Extracted text ::

As far as I know, there is no way to get at an Accept-Language header with raw JavaScript. Based on my testing and research both the XMLHttpRequest() and fetch() APIs won't make this header available for inspection.

The only way to get at this header is to read a request from the server and return the header string in the server response.

If you don't have a server, this snippet will return Accept-Language strings from any request to a free tier endpoint from Webtask IO:

/**
* @param context {WebtaskContext}
*/
module.exports = function(context, cb) {
  cb(null, context.headers['accept-language'] || context.headers['Accept-Language']);
};

Make sure to save any fetched headers in local/session storage to avoid spamming round trips to the server for redundant locale information.

i18n.locale/system-locales

Attempts to detect the user's preferred locale from the browser or OS.

This is entirely different from and less reliable than Accept-Language discussed above, but has the advantage of being available in the browser without a server round-trip.

Runs through the various options documented at:

https://zzz.buzz/2016/01/13/detect-browser-language-in-javascript/

Normalizes the return values to a sequence of locales or nil.

i18n.number - Number format and parse

Both formatting and parsing of numbers is supported in i18n.number.

The public API consists of 2 fns:

  • i18n.number/format
  • i18n.number/parse

Both take a number/string to be formatted/parsed as the first arg and optional k/v pairs for other options.

Directive 1 ::
From the locale detection text, reproduce the passage that begins at the words "The public API" and stops after the words "for other options.".
Directive 2 ::
According to the locale detection text, which two functions make up the public API of i18n.number?
Directive 3 ::
In the locale detection text, why should fetched Accept-Language headers be saved in local or session storage?

Stored data ::
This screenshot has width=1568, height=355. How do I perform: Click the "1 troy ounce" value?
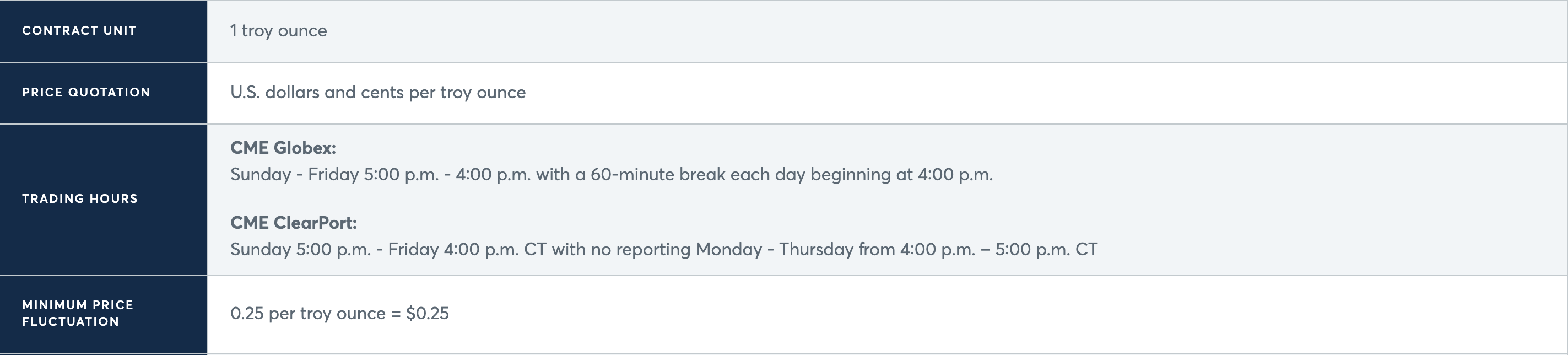pyautogui.click(x=278, y=30)
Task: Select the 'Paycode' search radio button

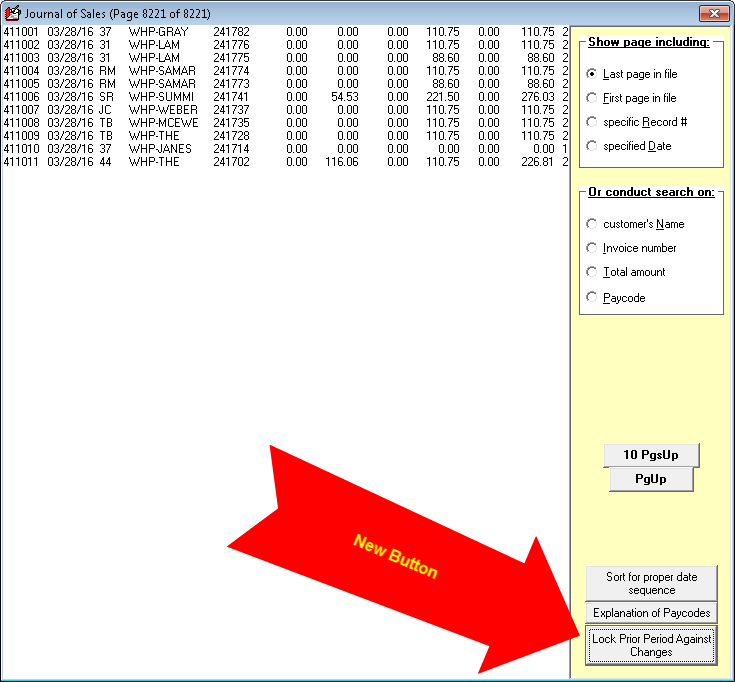Action: click(x=592, y=297)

Full solution 1 ::
The public API consists of 2 fns:

  • i18n.number/format
  • i18n.number/parse

Both take a number/string to be formatted/parsed as the first arg and optional k/v pairs for other options.

Full solution 2 ::
i18n.number/format and i18n.number/parse.

Full solution 3 ::
Saving them avoids spamming round trips to the server for redundant locale information.